-- Start of Document --
# MIAMI: Another Uber Passenger Dies in Crash Dec. 27, 2015



## SafeT (Nov 23, 2015)

SOUTHWEST MIAMI-DADE, Fla. (WSVN) -- A South Florida family is taking action against a popular ride sharing service after a devastating crash. They believe their loved one would still be alive today if he hadn't hired an Uber driver.

Twenty-year-old Pablo Sanchez Jr. lost his life along an intersection in Southwest Miami-Dade and now his family is demanding answers from the service that was hired to bring him home safely.

Sanchez Jr. died in a fiery crash that happened just two days after Christmas.

A Miami-Dade police news release stated, "it appears speed was a factor," but the attorney claims that it was carelessness on the Uber driver's part also played a role. "I can't tell you whether he fell asleep or that he was looking at his cell phone or whether he was texting, but he certainly was not paying attention to what he should have been doing," Yaffa said.

The suit alleges negligence in hiring, supervising and training the Uber driver.

http://www.wsvn.com/story/30949734/family-demands-answers-from-uber-after-collision-kills-their-son


----------



## Schneesturm (Nov 20, 2015)

That must really suck. I feel bad for the driver. Now he has blood on his hands for the rest of his life, if it was his fault. If not then, hey that's just how life is.


----------



## grams777 (Jun 13, 2014)

The suit alleges negligence in hiring, supervising and training the Uber driver. "He made a mistake and it cost my kid his life," Sanchez Sr. said.​
There may come a time where Uber has to pay for constantly churning through new non-experienced drivers at the lowest cost possible.

What is left but new drivers who are still trying to get their phone to stay put before their first accident.

Declining customer service is one thing. People getting killed because of it is something else.


----------



## Gemgirlla (Oct 16, 2014)

SafeT said:


> SOUTHWEST MIAMI-DADE, Fla. (WSVN) -- A South Florida family is taking action against a popular ride sharing service after a devastating crash. They believe their loved one would still be alive today if he hadn't hired an Uber driver.
-- End of Document --
-- Start of Listed records --
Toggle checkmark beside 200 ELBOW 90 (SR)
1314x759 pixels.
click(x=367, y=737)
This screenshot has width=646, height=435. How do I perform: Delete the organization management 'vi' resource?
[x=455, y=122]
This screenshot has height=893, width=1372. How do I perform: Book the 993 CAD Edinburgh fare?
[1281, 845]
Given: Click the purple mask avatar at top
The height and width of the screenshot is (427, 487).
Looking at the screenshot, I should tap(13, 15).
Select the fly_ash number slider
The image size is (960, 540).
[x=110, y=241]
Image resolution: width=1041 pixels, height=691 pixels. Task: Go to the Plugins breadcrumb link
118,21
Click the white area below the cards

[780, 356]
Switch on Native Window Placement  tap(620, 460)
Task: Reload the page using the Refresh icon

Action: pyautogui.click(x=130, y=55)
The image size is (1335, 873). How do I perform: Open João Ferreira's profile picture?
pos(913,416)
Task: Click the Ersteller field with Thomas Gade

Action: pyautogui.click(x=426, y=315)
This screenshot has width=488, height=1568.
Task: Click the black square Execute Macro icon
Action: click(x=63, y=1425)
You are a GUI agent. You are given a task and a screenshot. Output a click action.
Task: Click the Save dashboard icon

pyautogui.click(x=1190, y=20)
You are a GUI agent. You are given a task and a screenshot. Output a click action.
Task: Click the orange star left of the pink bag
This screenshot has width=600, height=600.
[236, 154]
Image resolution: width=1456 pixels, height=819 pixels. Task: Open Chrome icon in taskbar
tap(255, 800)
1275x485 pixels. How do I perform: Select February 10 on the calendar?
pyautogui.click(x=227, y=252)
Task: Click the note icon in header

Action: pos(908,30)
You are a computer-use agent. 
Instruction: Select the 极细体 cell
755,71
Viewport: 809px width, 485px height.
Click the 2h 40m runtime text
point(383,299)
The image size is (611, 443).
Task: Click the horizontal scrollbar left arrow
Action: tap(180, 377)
-- End of Listed records --
** Your goal **
Continue the forum thread about the fatal Uber crash in Miami, starting right after its last line.

** Response **
> 
> Twenty-year-old Pablo Sanchez Jr. lost his life along an intersection in Southwest Miami-Dade and now his family is demanding answers from the service that was hired to bring him home safely.
> 
> ...


And Florida politicians have been adamant that drivers are ICs and not employees.... Let's see how long that last when cases like this arise and the deceased's family can't recover anything from the driver...


----------



## Manotas (Dec 2, 2015)

My condolences to the Sanchez family, this shouldn't happen.
I hope the driver wasn't distracted by an Uber Pool request that he had to accept so his acceptance rate wouldn't drop


----------



## rtaatl (Jul 3, 2014)

It's a lot to get used to managing the app while driving and should be cause for serious concern. New drivers really need the time to get acclimated and with constant turnover it's virtually impossible so things like this were bound to happen.


----------



## SECOTIME (Sep 18, 2015)

The driver was probably trying to respond to an incoming stacked ping request and WHAMMY!!!

It's not the first and won't be the last.

Driving is dangerous, in an Uber or not.


----------



## Hugo (Oct 13, 2015)

The driver that hit the Uber was arrested for drunken driving and manslaughter.
http://miami.cbslocal.com/2016/01/13/police-arrest-driver-in-fatal-fiery-accident-with-uber-suv/


----------



## JimS (Aug 18, 2015)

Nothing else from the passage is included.